Além dos impactos à saúde, episódios desse tipo também podem afetar a operação do navio, gerar mudanças no itinerário e provocar custos adicionais com limpeza, atendimento médico e medidas de contenção.
O caso reforça a necessidade de monitoramento constante em viagens marítimas, principalmente em embarcações com grande número de pessoas e deslocamentos internacionais.
Higiene reforçada ajuda a conter transmissão a bordo
Para reduzir a circulação do norovírus no Ruby Princess, a tripulação passou a adotar procedimentos mais rígidos de limpeza e controle sanitário nas áreas de maior contato entre passageiros.
A desinfecção foi concentrada em superfícies usadas com frequência, como corrimãos, maçanetas, mesas, elevadores, banheiros coletivos e espaços compartilhados do navio.

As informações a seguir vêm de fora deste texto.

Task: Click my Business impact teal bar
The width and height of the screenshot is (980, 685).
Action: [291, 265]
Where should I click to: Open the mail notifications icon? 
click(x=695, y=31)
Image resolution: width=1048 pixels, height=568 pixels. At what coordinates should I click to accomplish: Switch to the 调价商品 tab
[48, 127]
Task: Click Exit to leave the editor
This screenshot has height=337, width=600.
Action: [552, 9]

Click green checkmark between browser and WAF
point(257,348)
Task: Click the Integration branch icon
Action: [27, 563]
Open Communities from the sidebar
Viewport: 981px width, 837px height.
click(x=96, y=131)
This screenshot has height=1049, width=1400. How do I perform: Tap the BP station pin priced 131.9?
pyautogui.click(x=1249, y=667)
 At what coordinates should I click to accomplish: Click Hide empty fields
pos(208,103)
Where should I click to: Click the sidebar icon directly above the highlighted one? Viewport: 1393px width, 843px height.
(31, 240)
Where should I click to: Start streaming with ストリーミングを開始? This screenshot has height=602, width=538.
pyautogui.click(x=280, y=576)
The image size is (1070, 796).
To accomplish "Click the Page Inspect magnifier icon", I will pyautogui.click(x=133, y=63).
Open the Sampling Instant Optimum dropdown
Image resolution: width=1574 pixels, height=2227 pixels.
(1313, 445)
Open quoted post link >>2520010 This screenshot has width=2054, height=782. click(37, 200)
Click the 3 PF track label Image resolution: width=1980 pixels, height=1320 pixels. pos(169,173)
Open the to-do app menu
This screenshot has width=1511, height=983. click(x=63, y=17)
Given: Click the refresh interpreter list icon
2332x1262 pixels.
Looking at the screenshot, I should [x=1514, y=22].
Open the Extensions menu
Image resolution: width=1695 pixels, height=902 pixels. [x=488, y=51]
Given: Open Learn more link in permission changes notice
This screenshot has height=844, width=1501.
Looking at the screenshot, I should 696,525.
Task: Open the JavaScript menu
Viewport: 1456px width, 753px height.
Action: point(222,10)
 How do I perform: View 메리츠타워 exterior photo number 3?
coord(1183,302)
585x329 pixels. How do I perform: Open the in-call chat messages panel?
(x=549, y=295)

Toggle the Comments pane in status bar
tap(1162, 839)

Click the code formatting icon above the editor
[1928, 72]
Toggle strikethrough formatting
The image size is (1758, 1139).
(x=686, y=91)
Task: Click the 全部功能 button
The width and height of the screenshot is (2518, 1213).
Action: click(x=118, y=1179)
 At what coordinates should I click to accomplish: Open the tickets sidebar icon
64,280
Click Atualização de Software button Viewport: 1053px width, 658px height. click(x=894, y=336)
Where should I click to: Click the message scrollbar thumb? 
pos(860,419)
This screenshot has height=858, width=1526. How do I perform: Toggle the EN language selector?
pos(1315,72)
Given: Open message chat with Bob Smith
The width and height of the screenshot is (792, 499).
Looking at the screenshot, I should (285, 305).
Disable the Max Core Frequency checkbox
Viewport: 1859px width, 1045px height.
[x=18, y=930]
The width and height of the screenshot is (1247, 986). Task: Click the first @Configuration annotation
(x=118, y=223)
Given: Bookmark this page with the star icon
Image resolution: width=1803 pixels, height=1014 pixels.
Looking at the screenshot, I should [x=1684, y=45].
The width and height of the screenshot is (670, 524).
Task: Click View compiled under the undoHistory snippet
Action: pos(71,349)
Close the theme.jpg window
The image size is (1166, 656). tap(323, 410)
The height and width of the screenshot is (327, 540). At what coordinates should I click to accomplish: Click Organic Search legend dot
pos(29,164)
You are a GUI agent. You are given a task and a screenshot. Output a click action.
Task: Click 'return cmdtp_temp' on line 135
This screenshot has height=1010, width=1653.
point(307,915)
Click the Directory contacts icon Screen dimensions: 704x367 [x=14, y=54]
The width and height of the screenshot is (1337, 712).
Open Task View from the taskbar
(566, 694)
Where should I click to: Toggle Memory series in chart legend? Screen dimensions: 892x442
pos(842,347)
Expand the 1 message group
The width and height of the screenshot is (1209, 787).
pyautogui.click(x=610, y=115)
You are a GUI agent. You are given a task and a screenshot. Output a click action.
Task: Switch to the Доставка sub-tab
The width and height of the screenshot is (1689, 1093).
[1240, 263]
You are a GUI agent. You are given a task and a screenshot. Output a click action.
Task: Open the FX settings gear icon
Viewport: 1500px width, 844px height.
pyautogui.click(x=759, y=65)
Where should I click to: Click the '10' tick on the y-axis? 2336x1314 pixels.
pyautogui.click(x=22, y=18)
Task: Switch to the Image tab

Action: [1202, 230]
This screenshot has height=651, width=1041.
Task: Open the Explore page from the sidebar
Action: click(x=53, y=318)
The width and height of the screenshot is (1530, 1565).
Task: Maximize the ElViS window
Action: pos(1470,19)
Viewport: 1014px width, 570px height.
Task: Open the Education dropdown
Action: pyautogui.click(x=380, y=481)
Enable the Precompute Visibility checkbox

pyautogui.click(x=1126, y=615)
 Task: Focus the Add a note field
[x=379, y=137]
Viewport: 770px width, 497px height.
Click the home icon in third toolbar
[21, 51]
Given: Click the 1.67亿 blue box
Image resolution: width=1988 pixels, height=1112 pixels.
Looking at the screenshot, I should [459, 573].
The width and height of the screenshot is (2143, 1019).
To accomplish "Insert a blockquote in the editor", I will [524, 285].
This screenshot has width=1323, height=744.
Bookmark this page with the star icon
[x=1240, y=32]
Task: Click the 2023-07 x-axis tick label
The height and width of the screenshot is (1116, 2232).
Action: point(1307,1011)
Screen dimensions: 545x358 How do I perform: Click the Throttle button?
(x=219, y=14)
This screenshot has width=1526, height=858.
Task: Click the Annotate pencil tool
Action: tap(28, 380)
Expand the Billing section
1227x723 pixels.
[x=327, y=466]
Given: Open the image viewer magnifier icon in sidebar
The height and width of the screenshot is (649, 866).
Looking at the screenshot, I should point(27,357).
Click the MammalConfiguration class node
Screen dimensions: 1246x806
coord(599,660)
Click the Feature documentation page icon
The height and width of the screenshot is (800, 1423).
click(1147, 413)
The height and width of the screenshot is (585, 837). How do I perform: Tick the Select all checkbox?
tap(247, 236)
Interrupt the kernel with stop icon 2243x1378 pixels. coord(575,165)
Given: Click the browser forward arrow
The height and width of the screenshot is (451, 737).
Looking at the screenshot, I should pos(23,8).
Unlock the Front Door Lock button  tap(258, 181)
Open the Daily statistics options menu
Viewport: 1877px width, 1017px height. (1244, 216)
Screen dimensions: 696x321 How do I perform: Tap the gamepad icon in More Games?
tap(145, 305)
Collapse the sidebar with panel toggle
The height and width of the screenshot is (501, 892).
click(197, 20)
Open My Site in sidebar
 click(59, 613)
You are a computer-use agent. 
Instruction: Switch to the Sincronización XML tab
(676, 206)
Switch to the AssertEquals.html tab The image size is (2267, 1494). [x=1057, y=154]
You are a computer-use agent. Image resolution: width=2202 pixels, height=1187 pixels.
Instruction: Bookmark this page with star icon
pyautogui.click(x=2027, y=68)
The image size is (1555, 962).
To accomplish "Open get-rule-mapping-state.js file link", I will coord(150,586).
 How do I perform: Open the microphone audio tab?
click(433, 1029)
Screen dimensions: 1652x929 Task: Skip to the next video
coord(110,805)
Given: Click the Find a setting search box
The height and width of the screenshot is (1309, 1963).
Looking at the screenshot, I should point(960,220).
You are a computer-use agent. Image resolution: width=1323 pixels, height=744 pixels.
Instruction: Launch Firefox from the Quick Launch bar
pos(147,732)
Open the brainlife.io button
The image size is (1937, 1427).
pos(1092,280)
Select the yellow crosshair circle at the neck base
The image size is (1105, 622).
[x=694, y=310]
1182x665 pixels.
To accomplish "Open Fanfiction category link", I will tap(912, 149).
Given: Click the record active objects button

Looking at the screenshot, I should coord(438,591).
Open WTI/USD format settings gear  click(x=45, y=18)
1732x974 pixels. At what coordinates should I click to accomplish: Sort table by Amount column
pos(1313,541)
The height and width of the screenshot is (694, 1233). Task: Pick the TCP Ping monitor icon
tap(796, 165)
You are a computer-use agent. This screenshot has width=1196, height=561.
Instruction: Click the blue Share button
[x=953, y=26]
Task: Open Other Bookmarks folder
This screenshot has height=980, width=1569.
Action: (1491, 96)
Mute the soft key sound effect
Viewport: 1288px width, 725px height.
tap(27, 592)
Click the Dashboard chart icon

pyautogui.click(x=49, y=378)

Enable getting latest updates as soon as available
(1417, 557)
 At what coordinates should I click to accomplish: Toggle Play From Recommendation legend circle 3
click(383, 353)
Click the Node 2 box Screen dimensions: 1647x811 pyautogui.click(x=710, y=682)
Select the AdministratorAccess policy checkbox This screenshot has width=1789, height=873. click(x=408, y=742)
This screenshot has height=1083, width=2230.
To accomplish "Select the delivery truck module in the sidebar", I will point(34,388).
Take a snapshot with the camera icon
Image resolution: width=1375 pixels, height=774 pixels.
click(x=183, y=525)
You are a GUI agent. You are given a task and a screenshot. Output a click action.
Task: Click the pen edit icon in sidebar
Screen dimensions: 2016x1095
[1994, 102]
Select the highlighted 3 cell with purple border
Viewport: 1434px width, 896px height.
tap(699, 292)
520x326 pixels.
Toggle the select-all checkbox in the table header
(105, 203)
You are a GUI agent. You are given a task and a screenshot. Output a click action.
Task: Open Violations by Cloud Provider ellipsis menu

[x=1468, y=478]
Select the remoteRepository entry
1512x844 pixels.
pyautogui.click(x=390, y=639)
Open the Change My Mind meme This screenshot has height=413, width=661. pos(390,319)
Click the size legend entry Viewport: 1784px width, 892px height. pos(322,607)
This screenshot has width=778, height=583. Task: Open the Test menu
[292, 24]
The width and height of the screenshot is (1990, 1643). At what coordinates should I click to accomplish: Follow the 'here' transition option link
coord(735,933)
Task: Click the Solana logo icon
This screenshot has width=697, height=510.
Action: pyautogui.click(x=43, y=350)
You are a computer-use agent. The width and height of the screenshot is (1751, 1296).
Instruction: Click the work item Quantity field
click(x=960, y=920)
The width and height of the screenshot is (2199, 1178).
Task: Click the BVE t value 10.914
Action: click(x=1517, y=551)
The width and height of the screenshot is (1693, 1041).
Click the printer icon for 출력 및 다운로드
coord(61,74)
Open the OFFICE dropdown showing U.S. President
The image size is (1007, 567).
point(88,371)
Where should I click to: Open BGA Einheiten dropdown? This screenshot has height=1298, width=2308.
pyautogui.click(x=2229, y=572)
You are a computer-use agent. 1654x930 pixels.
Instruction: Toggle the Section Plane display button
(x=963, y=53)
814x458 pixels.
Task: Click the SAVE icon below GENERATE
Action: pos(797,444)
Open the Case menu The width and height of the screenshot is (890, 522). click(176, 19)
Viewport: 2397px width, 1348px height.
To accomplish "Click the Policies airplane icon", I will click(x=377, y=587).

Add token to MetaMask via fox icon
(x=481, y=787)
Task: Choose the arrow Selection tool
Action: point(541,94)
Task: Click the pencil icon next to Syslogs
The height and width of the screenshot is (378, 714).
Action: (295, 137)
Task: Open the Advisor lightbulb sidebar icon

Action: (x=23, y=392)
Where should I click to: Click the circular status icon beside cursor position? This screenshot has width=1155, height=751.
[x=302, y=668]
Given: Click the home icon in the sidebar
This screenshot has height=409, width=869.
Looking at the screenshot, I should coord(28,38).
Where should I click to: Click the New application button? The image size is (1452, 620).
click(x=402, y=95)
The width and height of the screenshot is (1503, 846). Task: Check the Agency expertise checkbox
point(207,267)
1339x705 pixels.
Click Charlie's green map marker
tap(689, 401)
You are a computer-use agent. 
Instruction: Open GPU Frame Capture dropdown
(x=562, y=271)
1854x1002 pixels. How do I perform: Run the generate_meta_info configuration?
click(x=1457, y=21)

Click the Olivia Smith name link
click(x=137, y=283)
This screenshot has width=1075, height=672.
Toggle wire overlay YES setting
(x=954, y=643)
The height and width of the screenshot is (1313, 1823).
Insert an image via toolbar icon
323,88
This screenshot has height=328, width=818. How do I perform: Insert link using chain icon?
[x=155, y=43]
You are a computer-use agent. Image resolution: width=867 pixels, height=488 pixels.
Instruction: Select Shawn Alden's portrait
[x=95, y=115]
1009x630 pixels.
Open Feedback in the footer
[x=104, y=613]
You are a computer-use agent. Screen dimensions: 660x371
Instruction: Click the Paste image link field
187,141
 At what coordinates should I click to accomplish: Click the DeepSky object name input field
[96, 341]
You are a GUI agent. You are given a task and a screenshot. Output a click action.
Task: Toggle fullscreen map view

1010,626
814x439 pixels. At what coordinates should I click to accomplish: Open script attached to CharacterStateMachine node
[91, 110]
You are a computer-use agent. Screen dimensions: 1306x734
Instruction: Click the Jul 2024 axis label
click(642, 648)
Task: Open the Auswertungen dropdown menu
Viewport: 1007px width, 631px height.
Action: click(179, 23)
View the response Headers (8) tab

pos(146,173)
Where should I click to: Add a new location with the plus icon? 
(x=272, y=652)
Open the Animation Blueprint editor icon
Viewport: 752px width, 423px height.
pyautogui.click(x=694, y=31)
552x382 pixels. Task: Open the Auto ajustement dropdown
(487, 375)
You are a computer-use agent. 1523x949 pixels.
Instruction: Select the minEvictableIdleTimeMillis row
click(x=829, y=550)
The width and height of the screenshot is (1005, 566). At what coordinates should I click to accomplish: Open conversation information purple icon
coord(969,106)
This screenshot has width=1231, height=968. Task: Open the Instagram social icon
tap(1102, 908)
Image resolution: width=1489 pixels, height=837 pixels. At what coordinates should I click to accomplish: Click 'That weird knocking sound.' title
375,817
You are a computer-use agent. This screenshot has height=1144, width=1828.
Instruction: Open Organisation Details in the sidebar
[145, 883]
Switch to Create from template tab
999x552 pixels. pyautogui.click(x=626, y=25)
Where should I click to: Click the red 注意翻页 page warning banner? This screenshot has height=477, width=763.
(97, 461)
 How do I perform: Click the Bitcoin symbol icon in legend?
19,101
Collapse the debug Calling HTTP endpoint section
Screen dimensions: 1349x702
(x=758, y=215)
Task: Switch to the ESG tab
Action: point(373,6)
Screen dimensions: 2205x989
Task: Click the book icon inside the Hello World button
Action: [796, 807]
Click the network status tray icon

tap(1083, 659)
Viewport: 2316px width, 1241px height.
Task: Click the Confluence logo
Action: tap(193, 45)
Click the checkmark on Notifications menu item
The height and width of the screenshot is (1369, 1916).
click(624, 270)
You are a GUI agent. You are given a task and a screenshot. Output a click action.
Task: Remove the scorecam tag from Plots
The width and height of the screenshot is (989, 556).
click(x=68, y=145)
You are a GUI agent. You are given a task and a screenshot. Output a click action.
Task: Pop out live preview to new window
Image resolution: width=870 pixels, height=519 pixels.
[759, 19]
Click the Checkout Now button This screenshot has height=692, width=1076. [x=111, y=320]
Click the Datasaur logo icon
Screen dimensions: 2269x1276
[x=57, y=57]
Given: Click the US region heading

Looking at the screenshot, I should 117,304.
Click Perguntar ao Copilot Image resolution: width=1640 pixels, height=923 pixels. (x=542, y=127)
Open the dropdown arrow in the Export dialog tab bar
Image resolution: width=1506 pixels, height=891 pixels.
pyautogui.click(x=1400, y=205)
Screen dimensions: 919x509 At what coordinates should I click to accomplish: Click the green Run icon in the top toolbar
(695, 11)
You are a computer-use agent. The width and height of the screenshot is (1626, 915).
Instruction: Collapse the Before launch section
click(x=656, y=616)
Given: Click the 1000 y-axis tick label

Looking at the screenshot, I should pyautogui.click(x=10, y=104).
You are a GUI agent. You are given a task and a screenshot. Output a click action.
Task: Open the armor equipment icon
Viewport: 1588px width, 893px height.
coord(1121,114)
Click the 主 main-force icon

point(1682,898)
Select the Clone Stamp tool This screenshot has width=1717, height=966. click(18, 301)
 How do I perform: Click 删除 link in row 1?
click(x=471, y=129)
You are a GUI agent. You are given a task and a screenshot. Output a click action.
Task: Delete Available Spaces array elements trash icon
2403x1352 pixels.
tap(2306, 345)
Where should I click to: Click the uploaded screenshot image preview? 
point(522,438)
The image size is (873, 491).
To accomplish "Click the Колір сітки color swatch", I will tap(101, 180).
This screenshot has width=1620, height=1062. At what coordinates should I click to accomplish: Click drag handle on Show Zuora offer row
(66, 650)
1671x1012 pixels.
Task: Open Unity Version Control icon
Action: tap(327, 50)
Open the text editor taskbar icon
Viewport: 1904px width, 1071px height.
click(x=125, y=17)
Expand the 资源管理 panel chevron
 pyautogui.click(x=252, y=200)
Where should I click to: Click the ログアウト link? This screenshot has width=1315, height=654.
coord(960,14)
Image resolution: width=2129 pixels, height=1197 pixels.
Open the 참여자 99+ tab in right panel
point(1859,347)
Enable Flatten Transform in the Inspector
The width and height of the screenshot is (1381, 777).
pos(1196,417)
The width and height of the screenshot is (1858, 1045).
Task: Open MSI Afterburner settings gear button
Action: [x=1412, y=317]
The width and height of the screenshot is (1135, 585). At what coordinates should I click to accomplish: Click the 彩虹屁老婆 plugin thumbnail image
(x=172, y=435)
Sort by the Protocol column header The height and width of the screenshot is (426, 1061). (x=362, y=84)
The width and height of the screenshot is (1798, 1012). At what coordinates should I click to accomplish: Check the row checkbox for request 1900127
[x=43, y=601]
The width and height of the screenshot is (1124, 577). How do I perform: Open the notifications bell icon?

Esse tipo de ação é importante porque o norovírus pode permanecer em superfícies contaminadas e se espalhar rapidamente quando muitas pessoas circulam pelos mesmos ambientes.
Além da limpeza reforçada, a prevenção depende principalmente da lavagem correta das mãos com água e sabão, especialmente antes das refeições e depois do uso do banheiro.
O álcool em gel não é considerado suficiente para eliminar o norovírus com a mesma eficácia, o que torna a higienização tradicional das mãos uma medida central durante surtos.
A comunicação com passageiros e tripulantes também é parte essencial do controle, já que pessoas com sintomas precisam informar a equipe médica do navio o quanto antes.
Com a identificação rápida dos casos, a companhia pode orientar isolamento temporário, ajustar rotinas de alimentação e reduzir o contato de pessoas infectadas com outros viajantes.
Essas medidas ajudam a limitar novas transmissões, proteger grupos mais vulneráveis e manter a operação do cruzeiro sob monitoramento sanitário mais rigoroso.